Du retour du « pognon de dingue ».....(les 80 ans de la Sécu, suite…)
Il en est des légendes « politiques » comme des légendes urbaines, elles sont toutes plus infondées les unes que les autres.
Ainsi une légende politique se répand qui semble, comme je l’écrivais dans une chronique précédente, contribuer à fermer le cercueil de la Sécurité sociale d’Ambroise Croizat et Pierre Laroque.
Ce matin encore, l’animateur de la matinale de France culture reprenait l’antienne des « 60% de Français qui reçoivent plus de l’État qu’ils n’y contribuent ».
C’est là une nouvelle version du « pognon de dingue » dénoncé il y a quelques années par le président de la République. Et c’est là encore une mystification.
Les transferts de la Sécurité sociale dont on commémore ces jours-ci le 80ème anniversaire sont purement assimilés à des versements de l’État en contradiction totale avec l’esprit de la Sécu voulue par Laroque et Croizat.
Que sont les cotisations selon les pères fondateurs ? : du salaire différé socialisé selon le principe solidaire « de chacun selon ses moyens à chacun selon ses besoins ».
Ces cotisations sont fondées sur le produit du travail des salariés quelque soit la répartition entre part salariale et part patronale.
Ainsi une bonne part du « pognon de dingue » d’Emmanuel Macron est notre pognon et nous ne serions des dingues que si nous renoncions à le voir reconnaître comme tel.
Avec le recul de la démocratie sociale sous l’offensive libérale dès les années 70 du siècle précédent, une bataille des mots —une de plus— va être perdue et dans le discours dominant aux « cotisations » vont se substituer des « charges sociales ». Le lien au travail salarié est dissous ; avec les charges et les politiques d’exonérations on va assister à un hold-up des fruits du travail au bénéfice du capital.
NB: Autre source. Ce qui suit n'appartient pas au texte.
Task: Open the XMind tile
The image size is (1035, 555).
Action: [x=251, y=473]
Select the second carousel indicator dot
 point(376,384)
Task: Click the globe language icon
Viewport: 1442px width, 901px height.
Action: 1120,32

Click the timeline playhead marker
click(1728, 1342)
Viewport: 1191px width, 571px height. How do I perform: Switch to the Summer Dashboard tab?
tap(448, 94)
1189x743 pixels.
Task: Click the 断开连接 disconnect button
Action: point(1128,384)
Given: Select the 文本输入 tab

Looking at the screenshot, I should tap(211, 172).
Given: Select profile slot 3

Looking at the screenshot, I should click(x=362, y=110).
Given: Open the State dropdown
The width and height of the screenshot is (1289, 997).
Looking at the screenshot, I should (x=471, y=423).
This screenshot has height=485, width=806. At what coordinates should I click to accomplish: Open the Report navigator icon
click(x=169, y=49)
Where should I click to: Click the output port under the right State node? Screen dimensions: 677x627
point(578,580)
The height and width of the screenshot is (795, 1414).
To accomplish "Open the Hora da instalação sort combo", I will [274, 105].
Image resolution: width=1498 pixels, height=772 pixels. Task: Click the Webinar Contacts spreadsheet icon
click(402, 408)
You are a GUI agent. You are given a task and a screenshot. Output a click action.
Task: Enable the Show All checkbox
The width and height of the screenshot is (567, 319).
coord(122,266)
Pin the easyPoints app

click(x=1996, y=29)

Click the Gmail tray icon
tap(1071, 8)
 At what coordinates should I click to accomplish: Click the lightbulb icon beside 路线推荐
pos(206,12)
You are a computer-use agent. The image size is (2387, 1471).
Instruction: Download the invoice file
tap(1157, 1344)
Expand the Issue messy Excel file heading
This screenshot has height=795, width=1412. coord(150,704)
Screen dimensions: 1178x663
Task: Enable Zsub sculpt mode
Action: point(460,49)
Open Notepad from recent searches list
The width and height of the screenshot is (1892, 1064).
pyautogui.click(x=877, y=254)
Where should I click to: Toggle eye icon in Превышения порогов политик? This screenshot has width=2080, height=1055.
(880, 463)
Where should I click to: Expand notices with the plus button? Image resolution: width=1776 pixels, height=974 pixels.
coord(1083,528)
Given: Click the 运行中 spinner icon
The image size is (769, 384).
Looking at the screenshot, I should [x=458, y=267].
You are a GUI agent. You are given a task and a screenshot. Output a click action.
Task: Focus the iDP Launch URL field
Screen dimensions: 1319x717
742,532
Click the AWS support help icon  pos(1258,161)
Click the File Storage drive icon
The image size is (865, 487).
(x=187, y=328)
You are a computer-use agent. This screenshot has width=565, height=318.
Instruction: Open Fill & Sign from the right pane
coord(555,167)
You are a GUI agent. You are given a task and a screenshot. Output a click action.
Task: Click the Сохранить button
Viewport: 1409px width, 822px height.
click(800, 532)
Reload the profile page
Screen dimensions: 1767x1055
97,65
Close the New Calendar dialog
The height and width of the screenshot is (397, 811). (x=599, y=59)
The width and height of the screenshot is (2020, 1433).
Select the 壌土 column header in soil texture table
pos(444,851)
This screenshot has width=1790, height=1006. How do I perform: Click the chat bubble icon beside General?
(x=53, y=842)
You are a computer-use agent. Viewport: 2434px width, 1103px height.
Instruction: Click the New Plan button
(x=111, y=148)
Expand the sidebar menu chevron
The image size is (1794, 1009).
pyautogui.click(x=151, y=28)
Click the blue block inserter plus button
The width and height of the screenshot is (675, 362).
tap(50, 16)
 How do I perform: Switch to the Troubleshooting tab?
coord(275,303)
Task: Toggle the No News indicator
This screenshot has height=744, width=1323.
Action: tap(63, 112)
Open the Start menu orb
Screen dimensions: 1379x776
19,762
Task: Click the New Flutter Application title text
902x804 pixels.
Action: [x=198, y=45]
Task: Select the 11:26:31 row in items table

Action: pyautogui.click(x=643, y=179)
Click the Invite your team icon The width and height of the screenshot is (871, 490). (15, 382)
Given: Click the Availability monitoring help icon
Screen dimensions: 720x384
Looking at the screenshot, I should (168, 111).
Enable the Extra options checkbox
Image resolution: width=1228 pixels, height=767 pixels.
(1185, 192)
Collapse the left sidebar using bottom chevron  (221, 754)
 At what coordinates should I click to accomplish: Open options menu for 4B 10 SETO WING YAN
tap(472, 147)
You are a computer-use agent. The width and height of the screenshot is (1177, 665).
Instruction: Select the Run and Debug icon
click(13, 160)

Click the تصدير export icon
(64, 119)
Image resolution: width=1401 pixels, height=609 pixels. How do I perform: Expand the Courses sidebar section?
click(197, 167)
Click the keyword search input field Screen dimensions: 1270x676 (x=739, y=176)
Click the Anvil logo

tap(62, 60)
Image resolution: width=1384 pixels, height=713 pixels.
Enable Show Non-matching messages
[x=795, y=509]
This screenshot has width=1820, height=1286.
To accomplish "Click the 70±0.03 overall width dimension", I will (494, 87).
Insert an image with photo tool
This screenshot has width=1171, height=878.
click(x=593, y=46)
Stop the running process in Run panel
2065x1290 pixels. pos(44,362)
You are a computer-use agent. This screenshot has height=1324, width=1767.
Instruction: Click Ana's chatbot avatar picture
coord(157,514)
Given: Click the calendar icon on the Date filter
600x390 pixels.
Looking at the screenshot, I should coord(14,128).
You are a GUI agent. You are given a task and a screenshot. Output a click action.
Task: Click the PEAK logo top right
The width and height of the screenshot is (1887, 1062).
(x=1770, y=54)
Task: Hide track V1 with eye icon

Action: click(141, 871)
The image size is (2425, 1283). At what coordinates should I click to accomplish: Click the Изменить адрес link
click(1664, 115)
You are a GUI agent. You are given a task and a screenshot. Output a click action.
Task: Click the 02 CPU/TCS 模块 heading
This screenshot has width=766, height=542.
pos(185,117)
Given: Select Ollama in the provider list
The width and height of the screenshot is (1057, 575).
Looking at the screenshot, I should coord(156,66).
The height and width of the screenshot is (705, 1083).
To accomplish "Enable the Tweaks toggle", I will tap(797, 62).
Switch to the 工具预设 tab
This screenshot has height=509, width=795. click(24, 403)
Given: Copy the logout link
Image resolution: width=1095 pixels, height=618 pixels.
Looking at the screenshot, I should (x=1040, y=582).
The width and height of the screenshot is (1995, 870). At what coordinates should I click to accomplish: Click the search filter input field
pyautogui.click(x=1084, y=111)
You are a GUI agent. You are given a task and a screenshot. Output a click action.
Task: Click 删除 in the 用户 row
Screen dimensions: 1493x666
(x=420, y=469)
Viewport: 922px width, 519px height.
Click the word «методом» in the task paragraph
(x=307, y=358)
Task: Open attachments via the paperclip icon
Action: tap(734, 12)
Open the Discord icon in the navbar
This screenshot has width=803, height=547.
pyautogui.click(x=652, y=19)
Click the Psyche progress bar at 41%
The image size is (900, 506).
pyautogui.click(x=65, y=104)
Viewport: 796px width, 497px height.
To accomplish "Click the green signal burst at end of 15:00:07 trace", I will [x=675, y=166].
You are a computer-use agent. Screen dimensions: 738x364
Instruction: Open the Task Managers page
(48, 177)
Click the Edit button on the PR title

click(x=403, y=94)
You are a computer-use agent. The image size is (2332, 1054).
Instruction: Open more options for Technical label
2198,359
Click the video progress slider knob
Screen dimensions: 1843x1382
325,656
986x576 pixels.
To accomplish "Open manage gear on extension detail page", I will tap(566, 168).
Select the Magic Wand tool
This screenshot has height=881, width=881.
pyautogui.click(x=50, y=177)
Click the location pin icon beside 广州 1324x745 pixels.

Certes avec l’apparition du chômage de masse, avec la croissance des dépenses de santé et une couverture améliorée de celle-ci par la Sécurité sociale — même si celle-ci depuis les ordonnances gaullistes de 67 n’a cessé d’être dénaturée par les gouvernements successifs— une part des dépenses de santé va être financée par la fiscalité et des dispositifs nouveaux comme la CSG promue par Michel Rocard.
Pour autant, l’appropriation par l’État — en fait par les gouvernements dans leur communication politique— de l’ensemble des transferts sociaux est une nouvelle étape de l’effacement la démocratie sociale voulue à la Libération et construite dans les luttes ouvrières et le dialogue entre partenaires sociaux.
Ces derniers sont largement dépossédés des prérogatives qui étaient les leurs.
Dans tous les domaines, négociations collectives et paritarisme sont corsetés par le pouvoir politique au libéralisme de plus en plus autoritaire.
Si très récemment le conseil d’administration de la Caisse nationale d’assurance maladie (CNAM) s’est, modestement, rebellé et a refusé le doublement des franchises on sait que le nouveau gouvernement ne tiendra aucun compte de ce vote.
Comme je l’écrivais dans d’autres chroniques, à l’heure où se profilent des mobilisations populaires, parfois incertaines, mais qui traduisent les douleurs et les désarrois d’une part croissante de la population de notre pays, l’urgence serait d’une réappropriation par les travailleurs de la Sécu que Croizat et Laroque avaient voulu initialement leur confier.